Note that Mr. O’Reilly has trouble reading, particularly names; this tends to produce feelings of inferiority that might lead to trying to overwhelm people.
RICHARD L. SCHAEFER
Dubuque, Iowa
‘The Wisdom of Russell Kirk’
Gerald J. Russello has published an excellent essay on Russell Kirk’s influence on the contemporary conservative movement, which has found a home in the Republican Party [“The Wisdom of Russell Kirk,” Page One, September 1, 2004].
Although it’s fashionable for many conservatives to cite him as a major influence, I doubt that Kirk would be pleased by today’s conservatism, which is narrowly focused on politics at the expense of culture, a powerful force in the effort to revive what he called the “moral imagination.”
In an excellent analysis published in the intellectual quarterly, Modern Age [Winter 1996], professor Claes Ryn, a Swedish protege of Kirk’s who taught me in graduate school at the Catholic University of America in Washington, D.C., faults conservatives for their obsession with obtaining and holding onto political power and showing little interest in philosophy, art, ideas, and literature except as vehicles to advance their cause at the polls.

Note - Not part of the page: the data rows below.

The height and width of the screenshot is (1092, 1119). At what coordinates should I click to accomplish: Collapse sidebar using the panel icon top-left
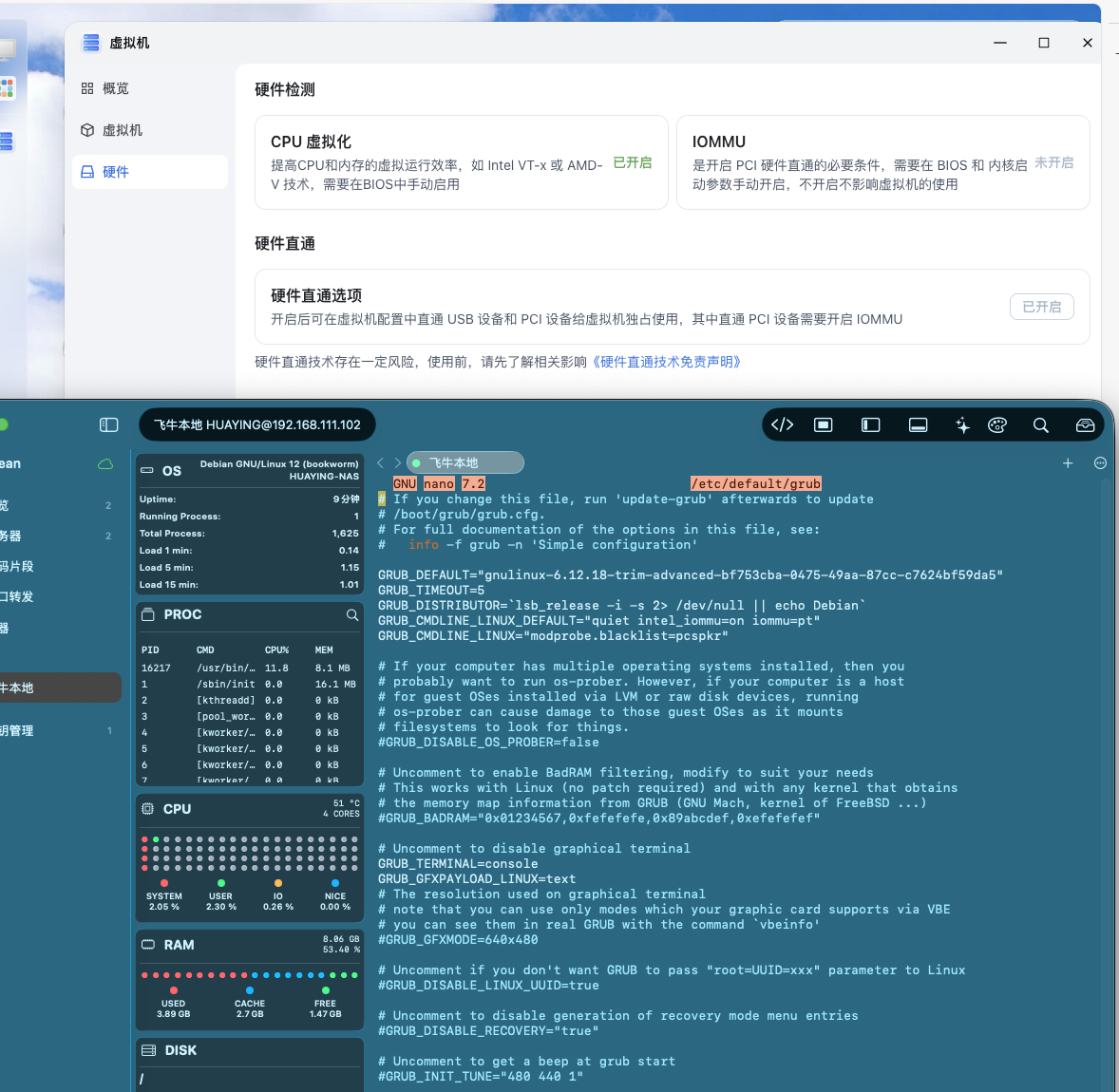pos(109,424)
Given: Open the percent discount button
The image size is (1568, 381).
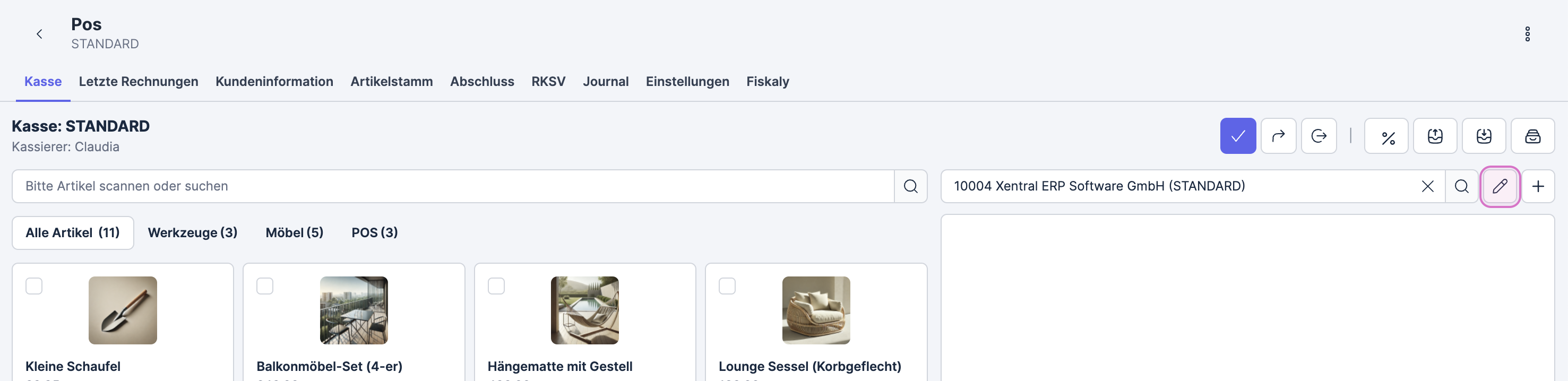Looking at the screenshot, I should click(x=1386, y=136).
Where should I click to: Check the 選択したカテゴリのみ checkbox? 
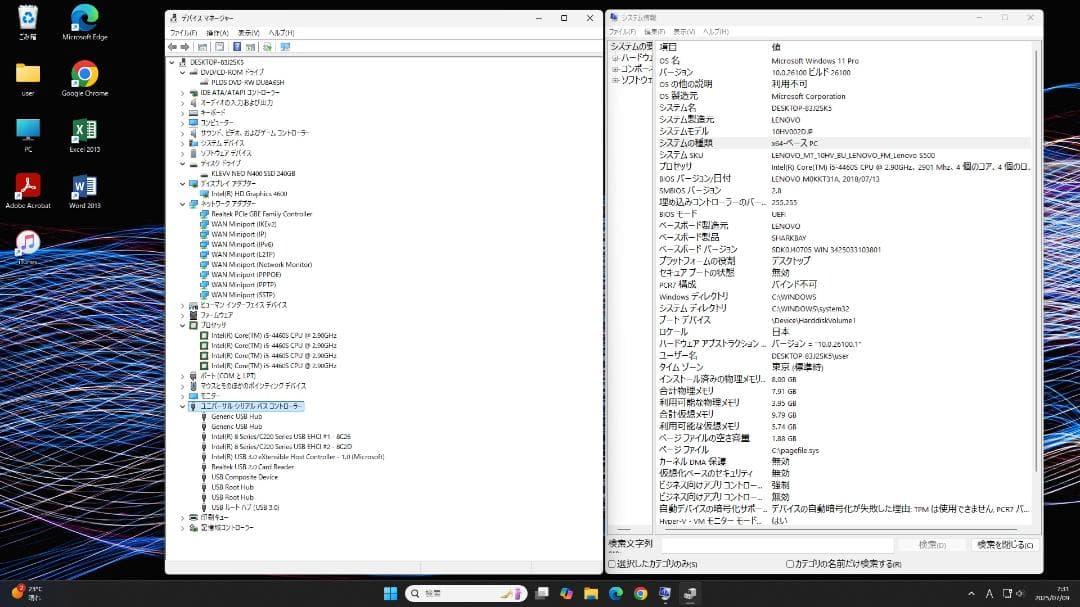click(612, 565)
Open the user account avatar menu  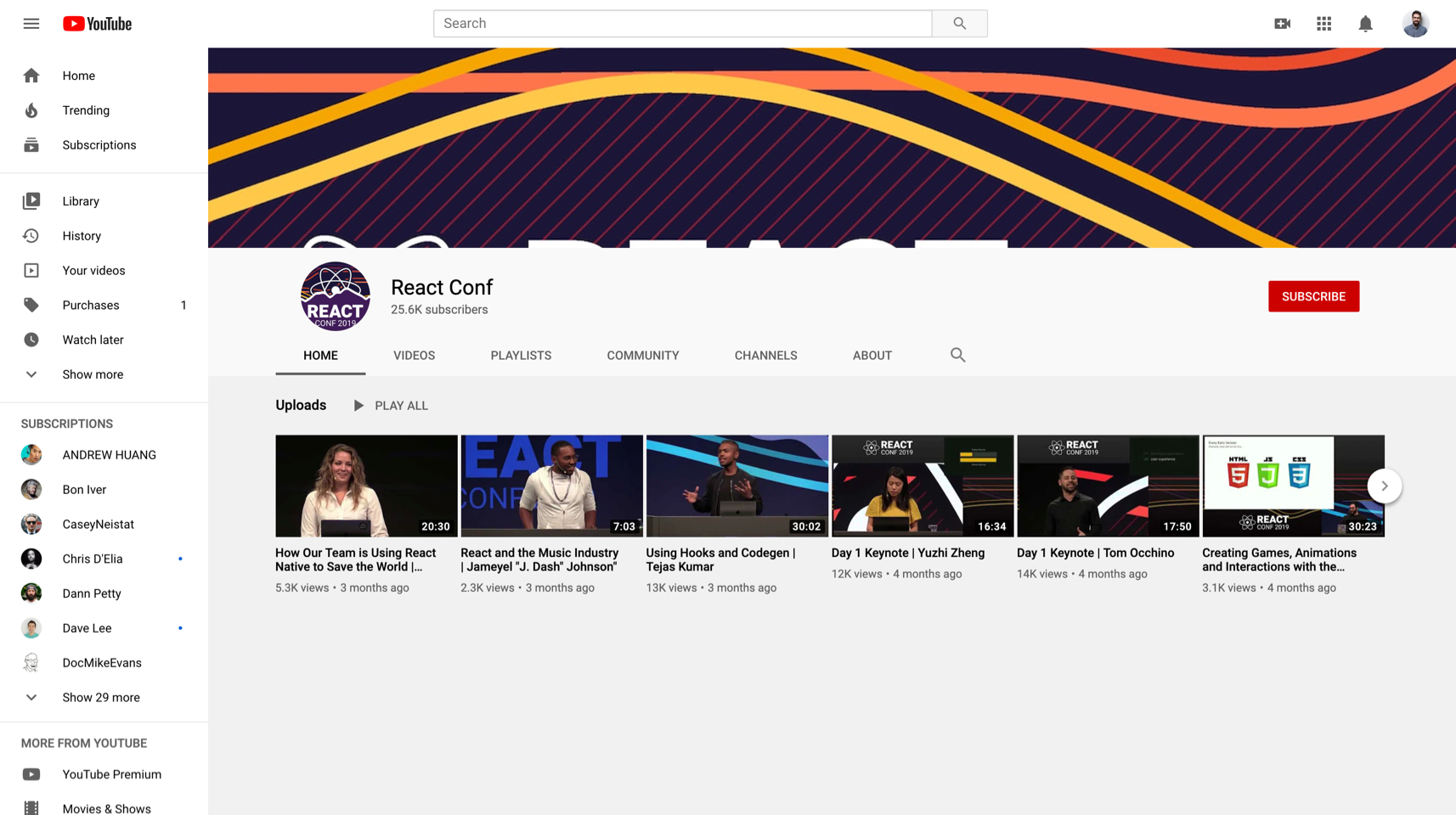click(1414, 24)
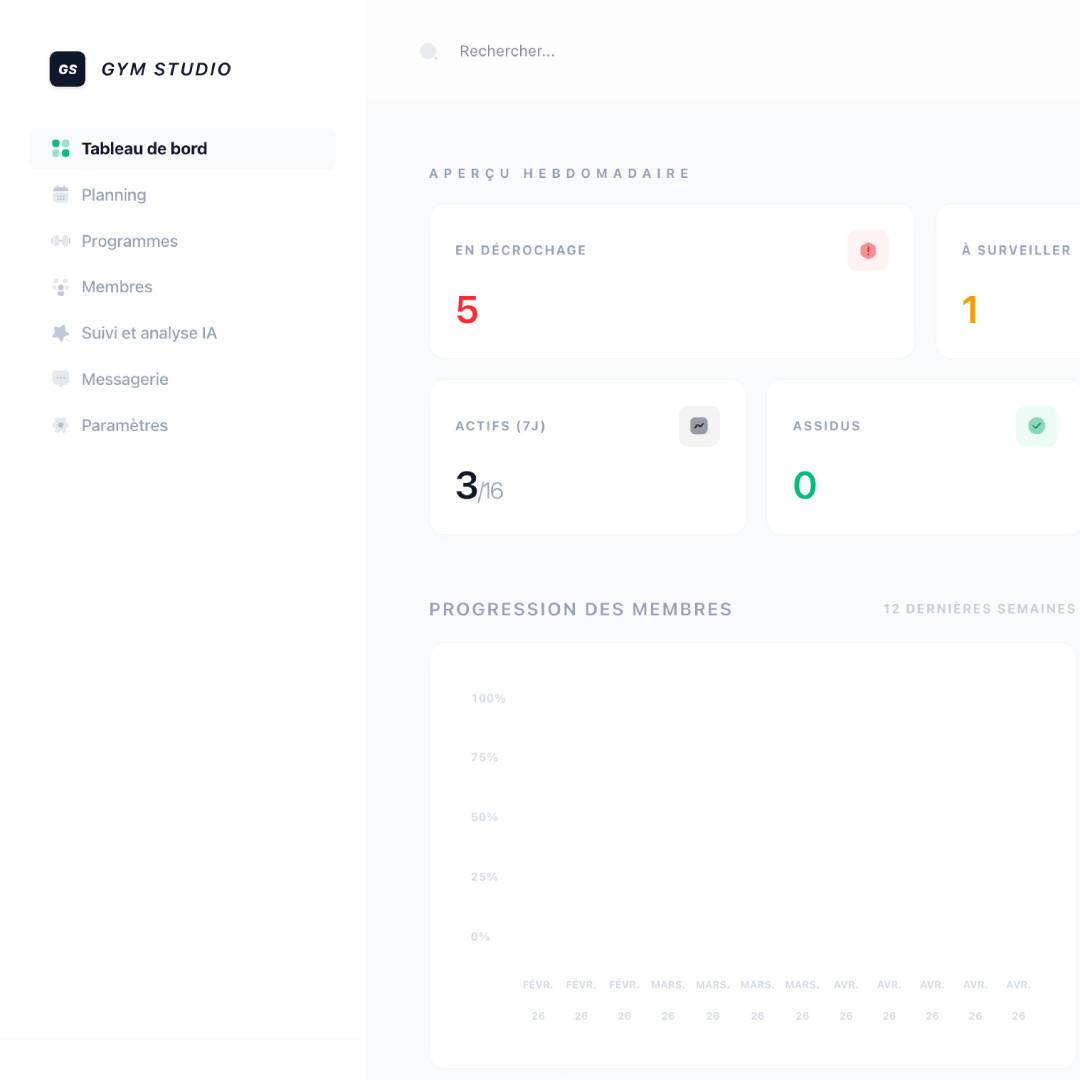Viewport: 1080px width, 1080px height.
Task: Open the Planning section from navigation
Action: point(113,194)
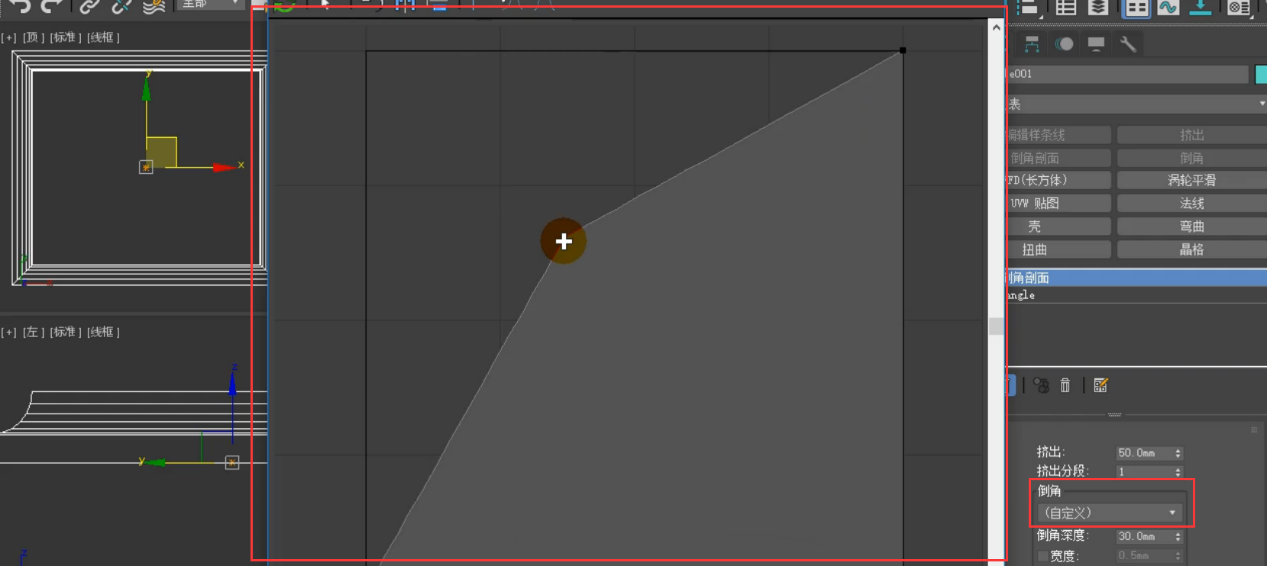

“Many supposedly intellectual conservatives seem to consider ideas and culture from afar, as it were, feeling no deep personal need for or intimate connection with them,” professor Ryn observes.
“More or less consciously, they tend to assess either thought or imagination from the point of view of whether it advances or undermines the political cause that they assume to be incontestable. Does the book, lecture, play, movie, or song help or hinder the cause? Although such works may enlighten or entertain, they do not strike these individuals as having intrinsic and independent authority.”
By devoting all of their energies to the grubby world of politics, conservatives have actually empowered their adversaries on the left by allowing them to keep their grip on society’s cultural institutions and, as a logical consequence, continue to exert a powerful influence on society despite Republican control of Congress and the presidency.